Realistic vixens are HAWT!


----------



## Fuzzy Alien (May 21, 2010)

G- G-...Girls?


----------



## Spawtsie Paws (May 21, 2010)

Fuzzy Alien said:


> Girls are the best to get down with!



I agree, Fuzzy!


----------



## gdzeek (May 21, 2010)

I really like the cute one better myself, but both have very desirable unique traits about them.  I dont suppose the either is single?  ^_^


----------



## Smelge (May 21, 2010)

Fuzzy Alien said:


> G- G-...Girls?



Yes. Those weird things with the lumpy chests and the inverted penis. Somehow they are vital to the continuation of the species. I think it's something to do with sandwiches.


----------



## Jashwa (May 21, 2010)

I'm surprised the OP didn't mention Cynder. That's the only reason I clicked this thread.


----------



## LizardKing (May 21, 2010)

Jashwa said:


> I'm surprised the OP didn't mention Cynder. That's the only reason I clicked this thread.



I corrected that.


----------



## Jashwa (May 21, 2010)

LizardKing said:


> I corrected that.


I saw, but it's not the same. 

Plus, he didn't reply to it yet.


----------



## Aden (May 21, 2010)

Voidrunners said:


> Seriously?
> 
> 8 posts in to a topic like this, and no-one has come up with the *standard responses***:
> 
> ...



**Offer only applies for forums not populated almost entirely by gheys


----------



## Willow (May 21, 2010)

Uhhhh, I dunno :/


----------



## CynicalCirno (May 21, 2010)

I am not enough of a furry to prefer FURRY/scaled pieces of dell girls.
As for how do I prefer girls, myself I prefer them soft, cute and smooth, but in personallity it all varies. Opinion varies all the time. That's for real life.

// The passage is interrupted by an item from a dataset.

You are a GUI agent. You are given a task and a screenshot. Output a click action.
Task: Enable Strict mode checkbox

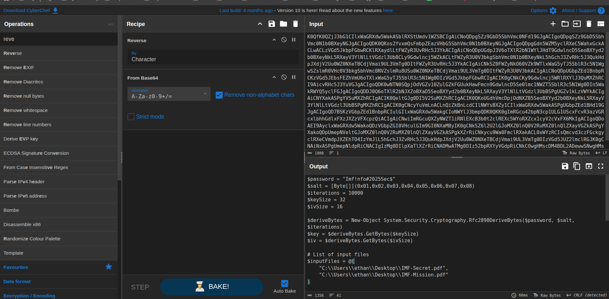(131, 117)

As for art, do it as cute and smoochy as you can, I'm not going to pay(Of my time, I won't pay money anyway) for serious business.



Aden said:


> **Offer only applies for forums not populated almost entirely by gheys



Note: There is a difference between 'FAGGOTS' to 'gheys'.

I did not pass any rule did I.


----------



## Riley (May 21, 2010)

I like the more realistic style of anthro character.  I've seen some of the cutesy stuff that was pretty good, but a lot of the time it seems like artists with that style get too caught up in OMG SOOOO KYOOT that the actual picture is lacking a lot.

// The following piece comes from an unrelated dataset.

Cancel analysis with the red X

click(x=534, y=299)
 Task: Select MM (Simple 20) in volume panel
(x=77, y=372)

That said, I'd prefer whatever girl I end up with to be a human.  Because at least one part of this post had to be snarky.


----------



## LizardKing (May 21, 2010)

Jashwa said:


> Plus, he didn't reply to it yet.



Fappin'


----------



## Attaman (May 21, 2010)

Fleshy.


----------



## Willow (May 21, 2010)

Voidrunners said:


> Yes. Those weird things with the lumpy chests and the inverted penis. Somehow they are vital to the continuation of the species. I think it's something to do with sandwiches.


Oh how I sigh at this

I don't make sandwiches and I'll be damned if any man thinks he can get in my pants. I will not contribute to the continuation of this species


----------



## Zseliq (May 21, 2010)

WillowWulf said:


> Oh how I sigh at this
> 
> I don't make sandwiches and I'll be damned if any man thinks he can get in my pants. I will not contribute to the continuation of this species


Will you make me a sammich, then? <3


----------



## Willow (May 21, 2010)

Zseliq said:


> Will you make me a sammich, then? <3


Maaybe

But we can't invite those smelly men to join us


----------



## Zseliq (May 21, 2010)

WillowWulf said:


> Maaybe
> 
> But we can't invite those smelly men to join us



Yay!  And no men, they are silly and have hard poky thingies. We can do what we would do with them but with each other.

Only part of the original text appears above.